# Drafting Table Hardware



## AZWoody (Jan 18, 2015)

I am going to build a drafting table for my office and I am looking for hardware like the old antique style tables that have a turning wheel or large half circle brackets to pivot the table.

All I have found are some hidden armatures from Rockler and Woodcraft.

Has anyone else come across anything like this before?

Thanks


----------



## Kelster58 (Dec 2, 2016)

The large diameter metal brackets could be easily made. They could be plasma cut at a local machine shop. You could check ebay for a trestle and hardware. Keep your eye out for that type of thing at a local auction. Best I can offer…


----------



## AZWoody (Jan 18, 2015)

> The large diameter metal brackets could be easily made. They could be plasma cut at a local machine shop. You could check ebay for a trestle and hardware. Keep your eye out for that type of thing at a local auction. Best I can offer…
> 
> - Kelster58


Yeah, I thought of that about the cnc. Local machine shop has one and I might have to go that route. I will probably make the base out of wood. I checked ebay and you would think parts were made of gold…


----------



## MrUnix (May 18, 2012)

I have one of those tables and don't like it… pivoting in the middle means the front lowers too far down if you need it tilted more. That is probably why you really can't find that type of table any longer, and most of the newer ones use a hinge in the front and some type of support at the back to adjust for height. I had one like that back in the day (mechanical engineer for a HVAC company) and preferred it a lot more than the one I have now. Just a thought.

Cheers,
Brad


----------



## Kelster58 (Dec 2, 2016)

> Yeah, I thought of that about the cnc. Local machine shop has one and I might have to go that route. I will probably make the base out of wood. I checked ebay and you would think parts were made of gold…
> 
> - AZWoody


lol …. those guys buy that stuff at auctions. They ask an arm and a leg for that stuff. I keep track of stuff for sale in my region at www.auctionzip.com. I've seen dealers go crazy at some auctions and at other auctions I've seen stuff go dirt cheap. You might run across your hardware at a local auction…..


----------



## AZWoody (Jan 18, 2015)

> I have one of those tables and don t like it… pivoting in the middle means the front lowers too far down if you need it tilted more. That is probably why you really can t find that type of table any longer, and most of the newer ones use a hinge in the front and some type of support at the back to adjust for height. I had one like that back in the day (mechanical engineer for a HVAC company) and preferred it a lot more than the one I have now. Just a thought.
> 
> Cheers,
> Brad
> ...


You're right. One idea I'm mulling is one that's hinged at the front that way I can have a drawer for pens, etc.

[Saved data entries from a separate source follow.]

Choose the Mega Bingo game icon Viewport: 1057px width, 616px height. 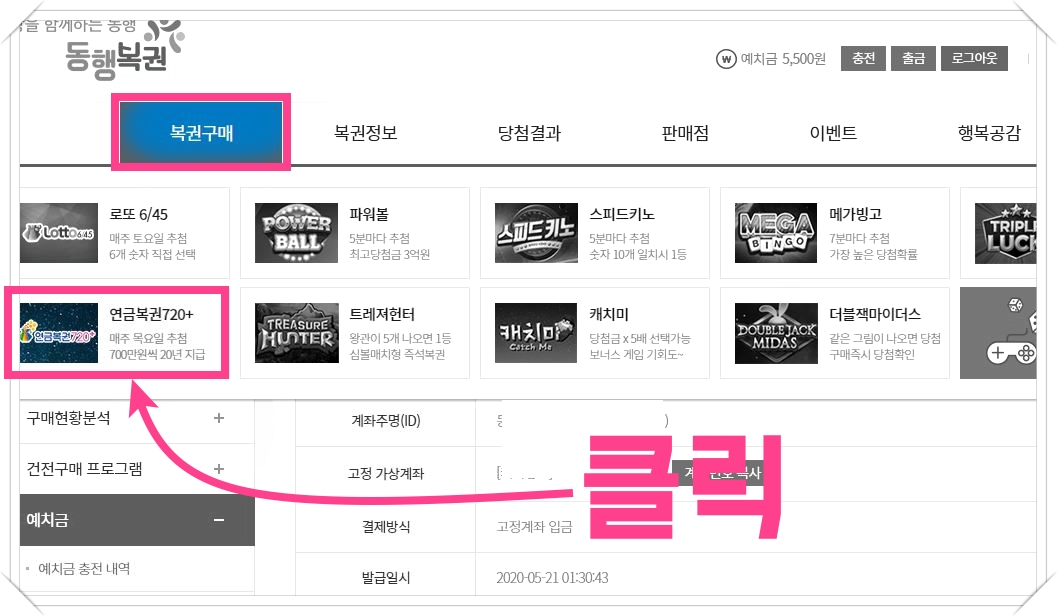[775, 233]
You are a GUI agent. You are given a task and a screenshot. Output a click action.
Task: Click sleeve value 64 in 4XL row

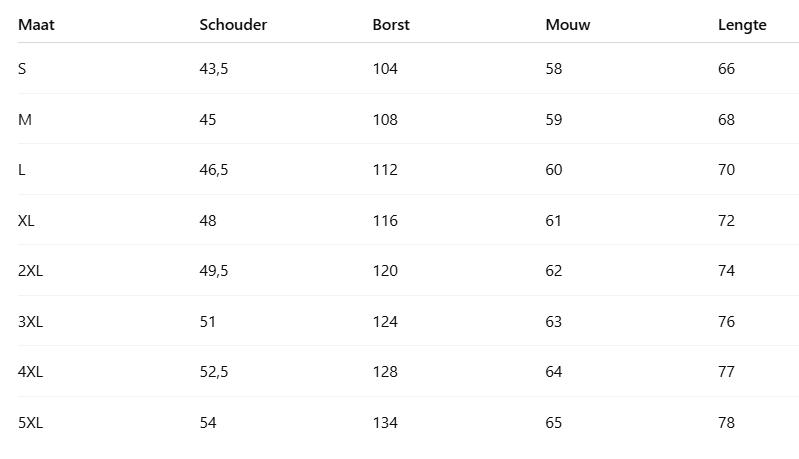[x=554, y=372]
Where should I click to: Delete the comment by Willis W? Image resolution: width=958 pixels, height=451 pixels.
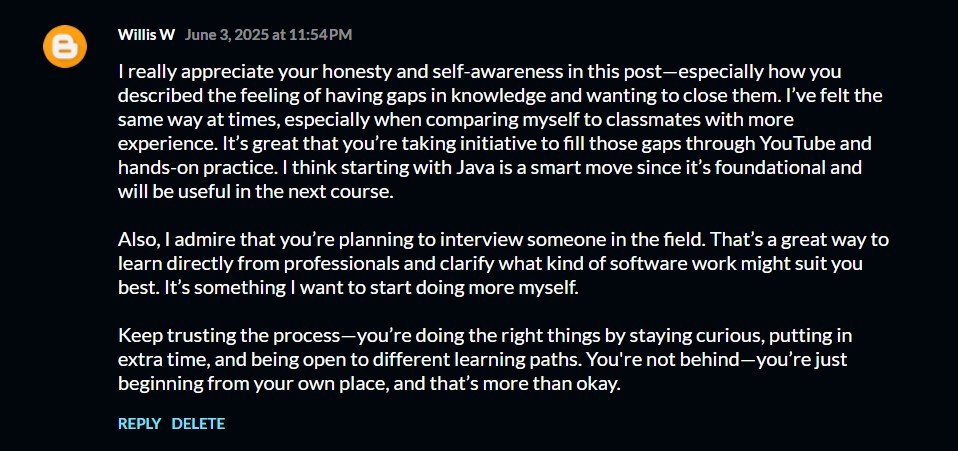click(x=198, y=423)
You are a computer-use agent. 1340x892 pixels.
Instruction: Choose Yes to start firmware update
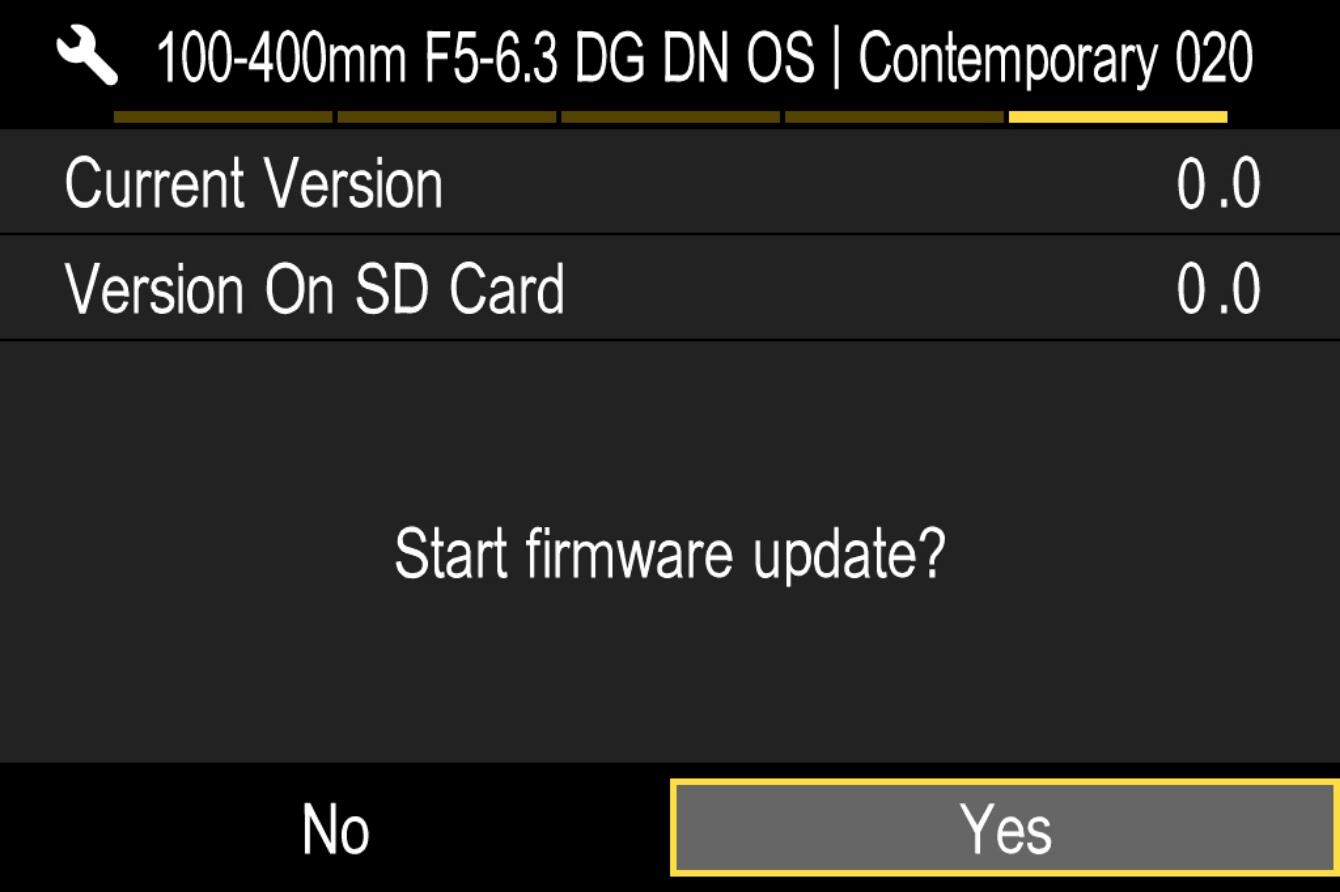click(x=1005, y=828)
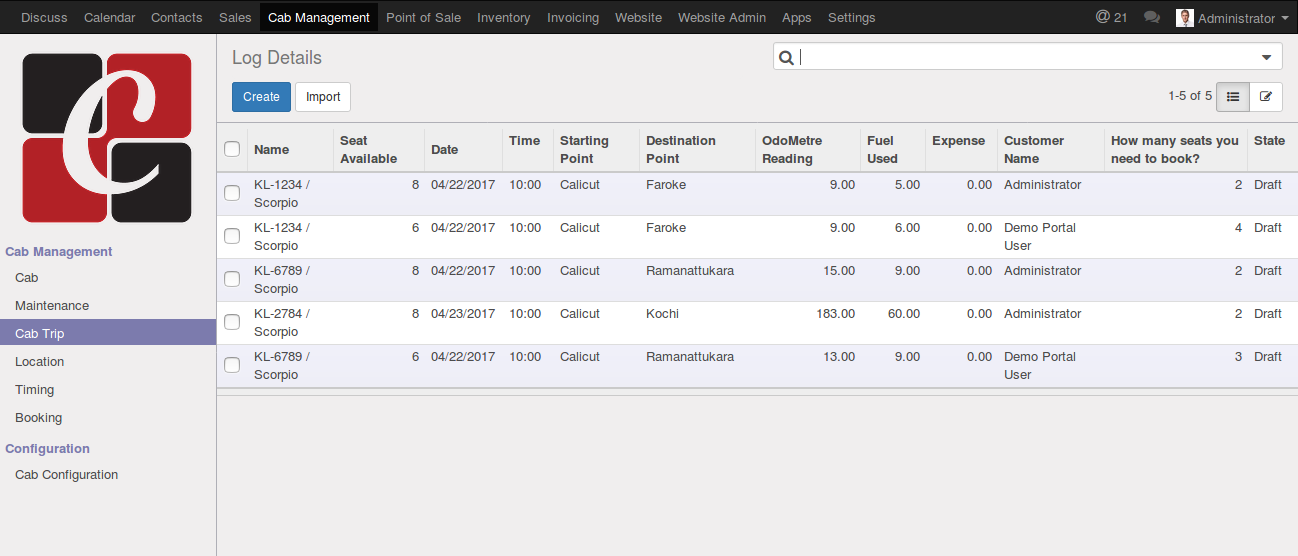Open the @ 21 mentions notifications

click(1111, 18)
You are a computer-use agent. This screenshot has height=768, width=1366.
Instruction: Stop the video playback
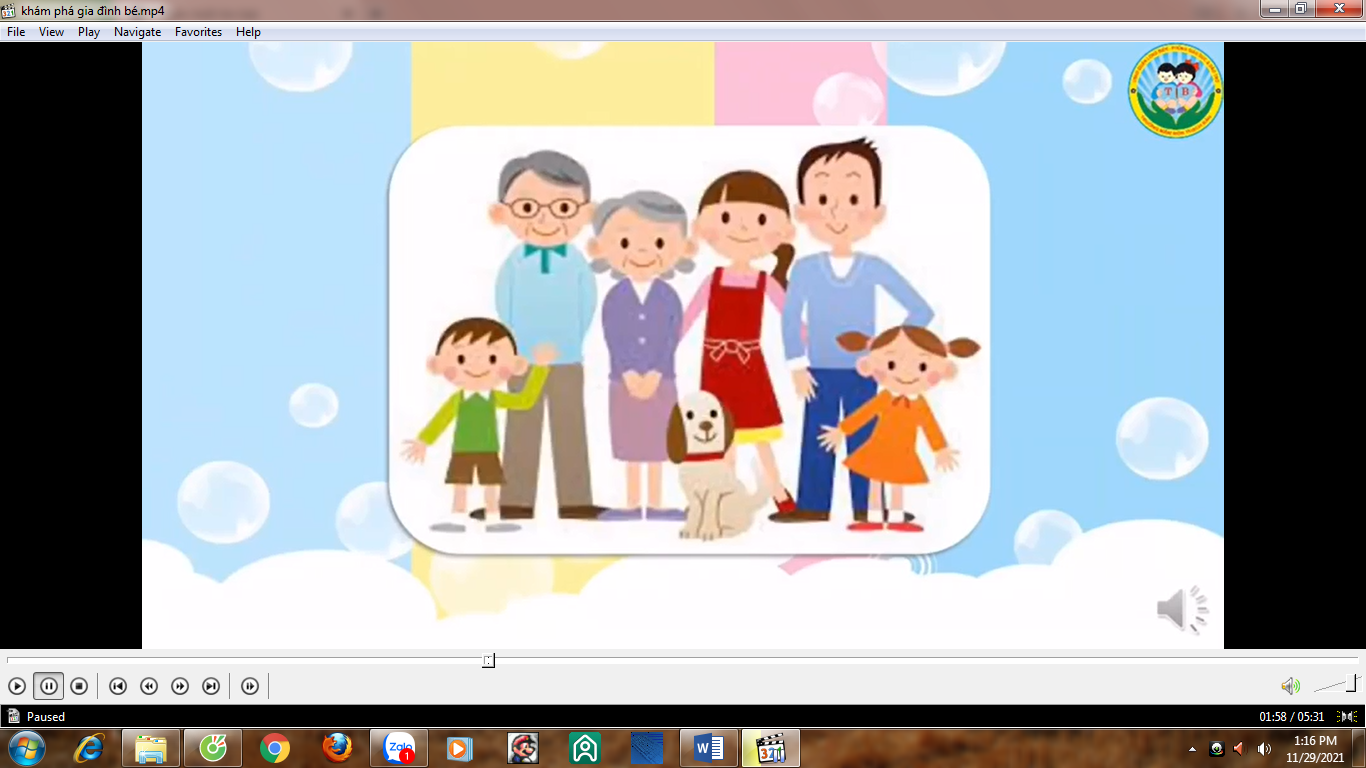tap(79, 686)
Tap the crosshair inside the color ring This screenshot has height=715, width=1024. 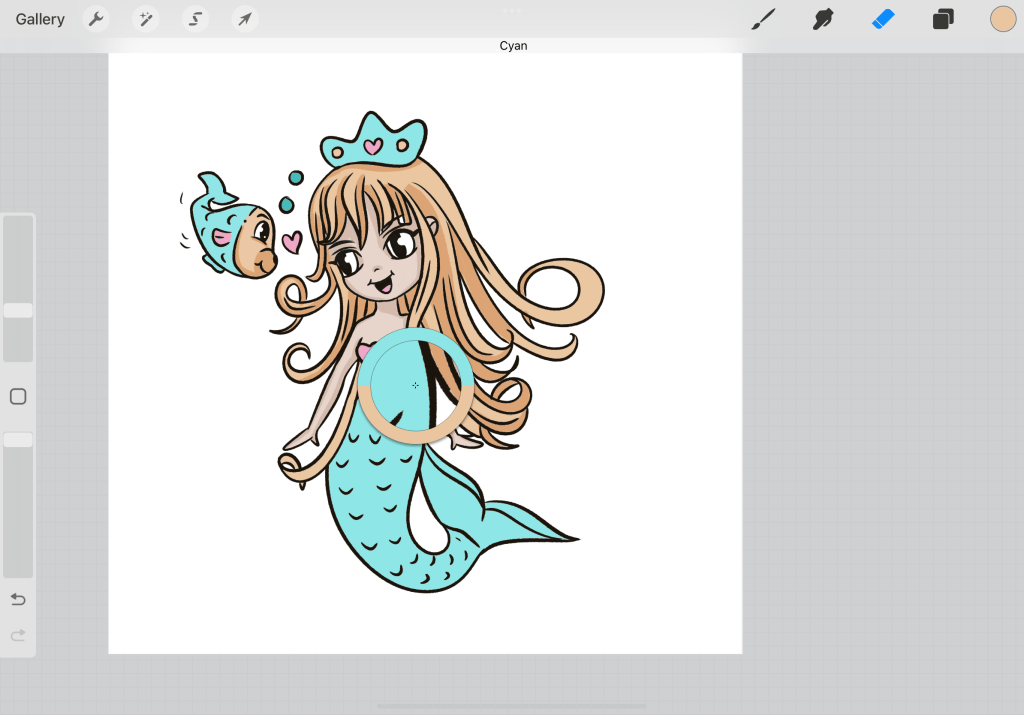tap(415, 385)
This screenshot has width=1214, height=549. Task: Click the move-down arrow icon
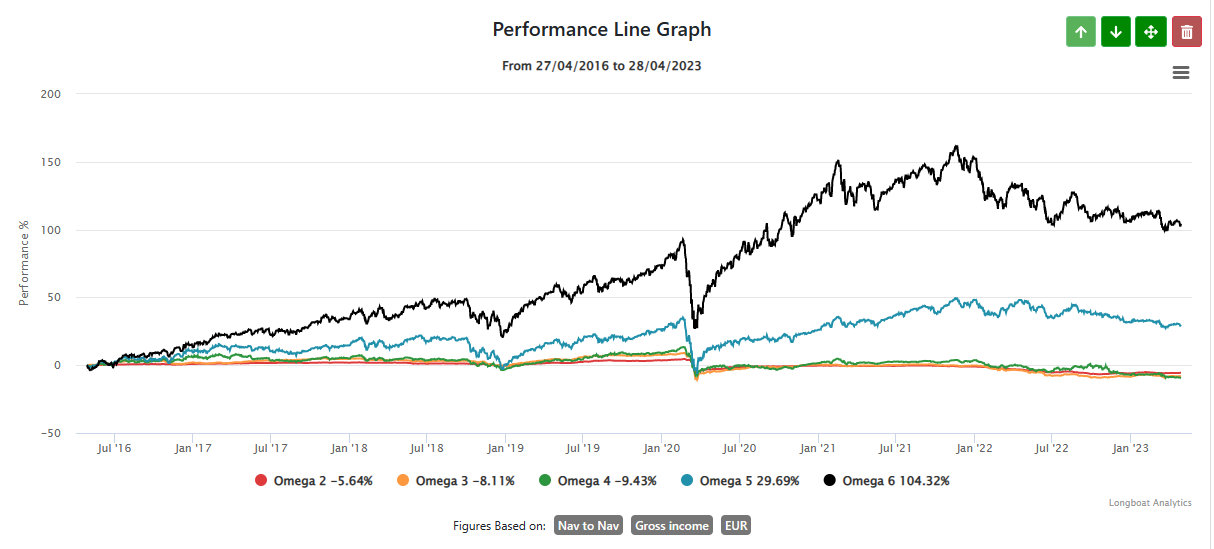1116,32
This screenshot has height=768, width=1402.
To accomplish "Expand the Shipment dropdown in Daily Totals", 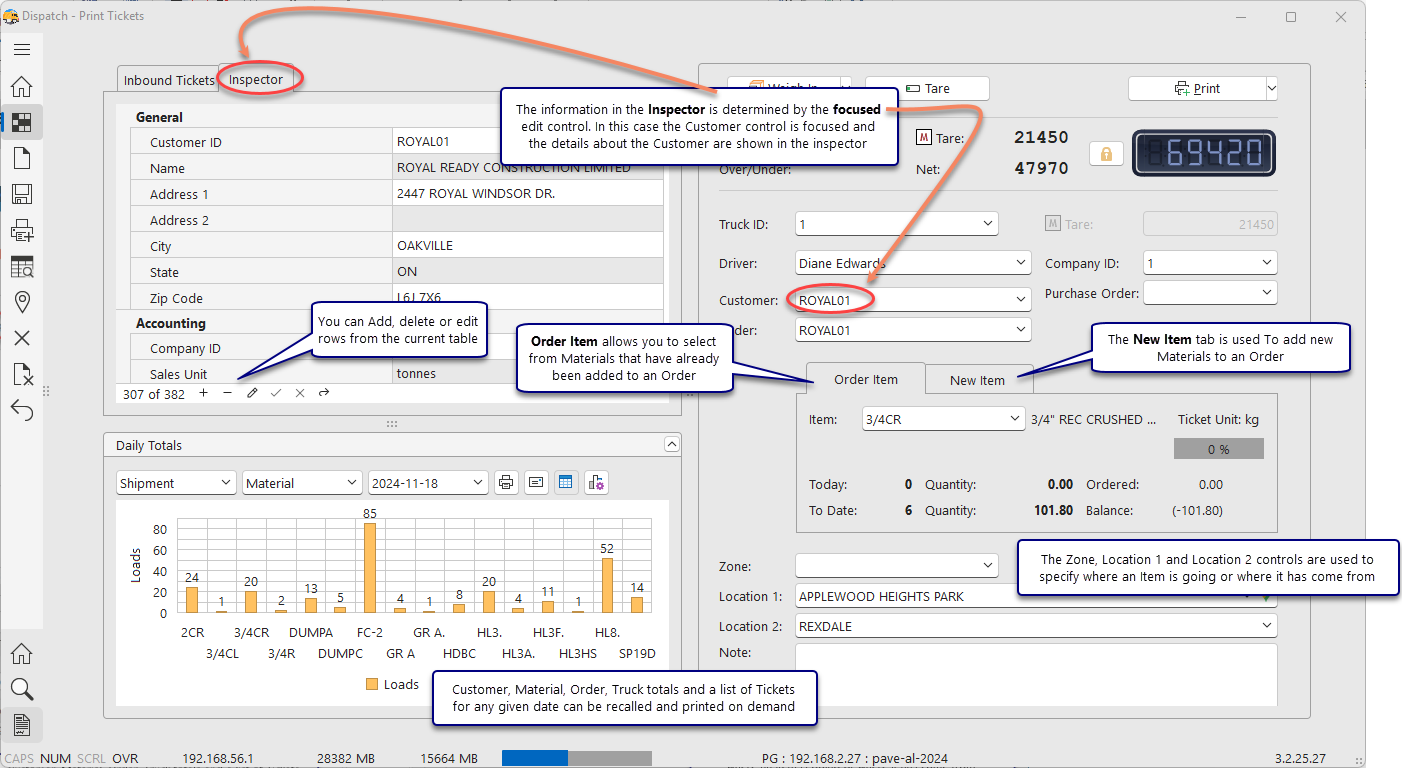I will (176, 483).
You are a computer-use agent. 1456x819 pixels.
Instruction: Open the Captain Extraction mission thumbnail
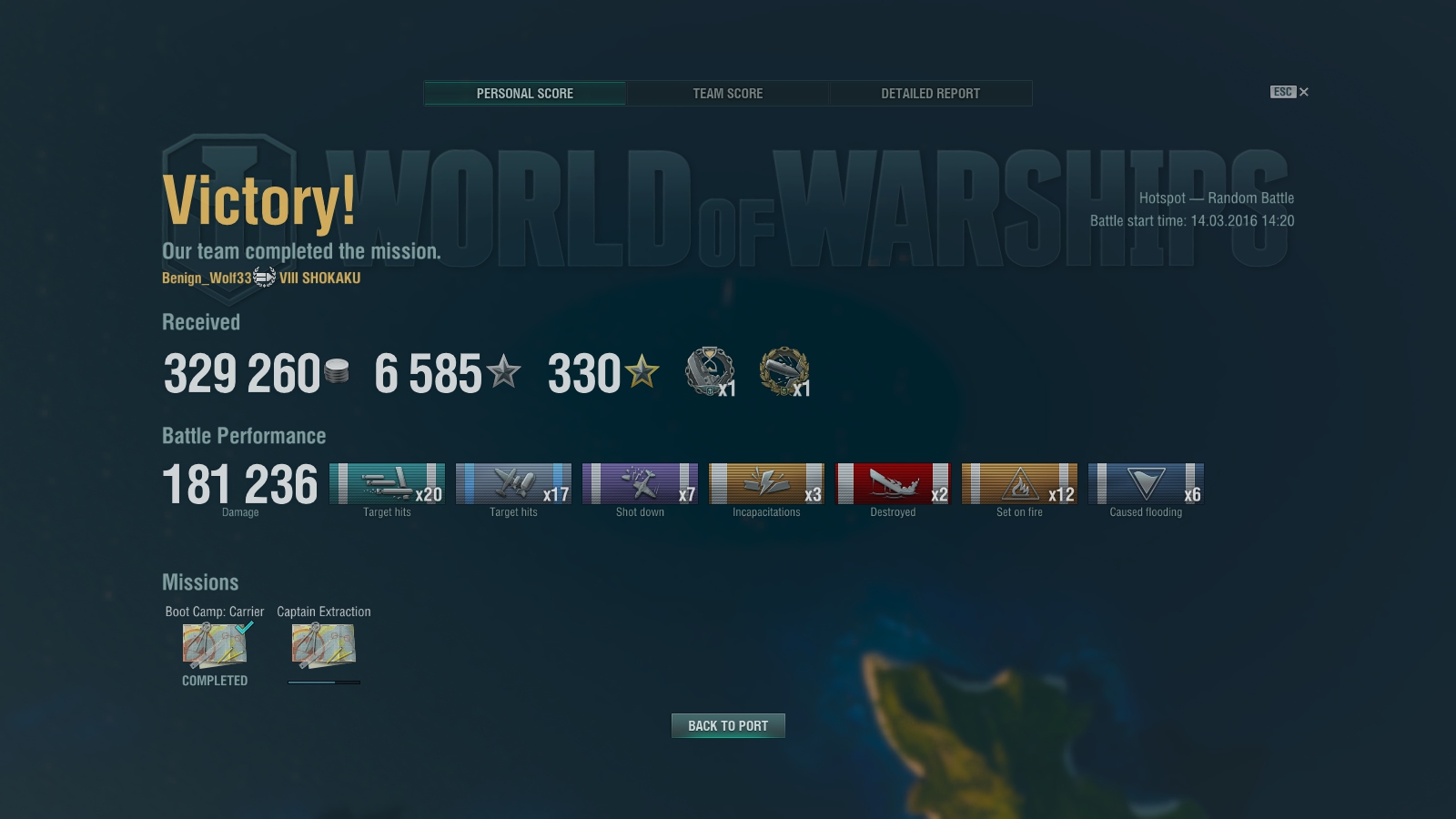click(324, 645)
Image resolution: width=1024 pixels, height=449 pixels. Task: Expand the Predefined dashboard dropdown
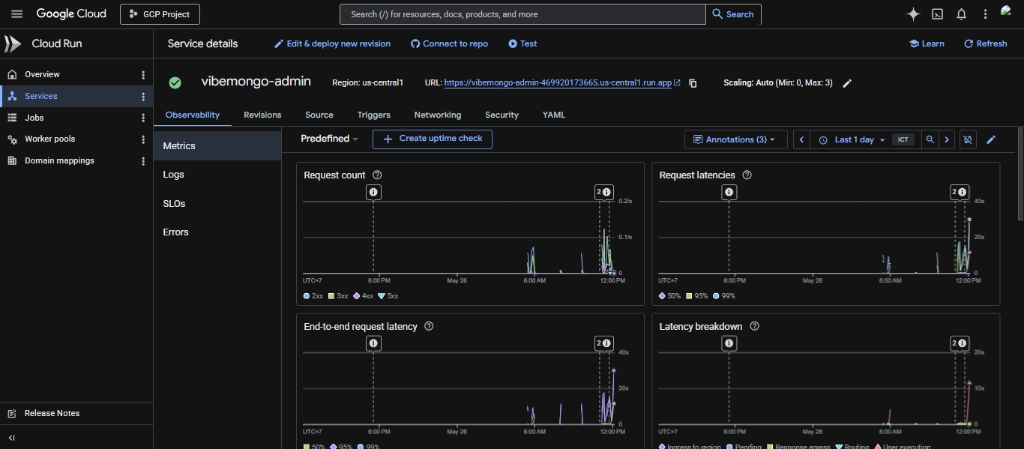click(x=329, y=139)
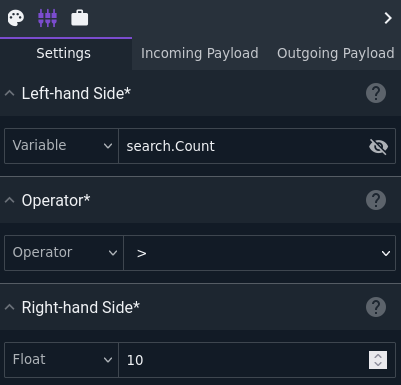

I might have to go with the Rockler ones just for that reason. Just so many options and ways to go with this.


----------



## AZWoody (Jan 18, 2015)

> Yeah, I thought of that about the cnc. Local machine shop has one and I might have to go that route. I will probably make the base out of wood. I checked ebay and you would think parts were made of gold…
> 
> - AZWoody
> 
> ...


Yup, I am always checking auctions and it's ridiculous what some people will pay for things. They will overpay something that's crap but think they'll make a fortune. Usually, it's the ones who watched a tv show like American Pickers and think they need to get in on the action…


----------



## wormil (Nov 19, 2011)

Make some from wood.


----------



## MrRon (Jul 9, 2009)

I've made about 80 drafting tables for my office. I used hollow core doors on a wood frame. To elevate the board, I used casement stays that is used for swing out windows. They are usually available at big box stores. You will need two stays per table.


----------



## John Smith_inFL (Dec 15, 2017)

*Charles, just think what you could do with just a couple of old pallets !!*










.

but I think this would work better: all wood with minimal hardware
with the hinge on the front edge for the elevated table.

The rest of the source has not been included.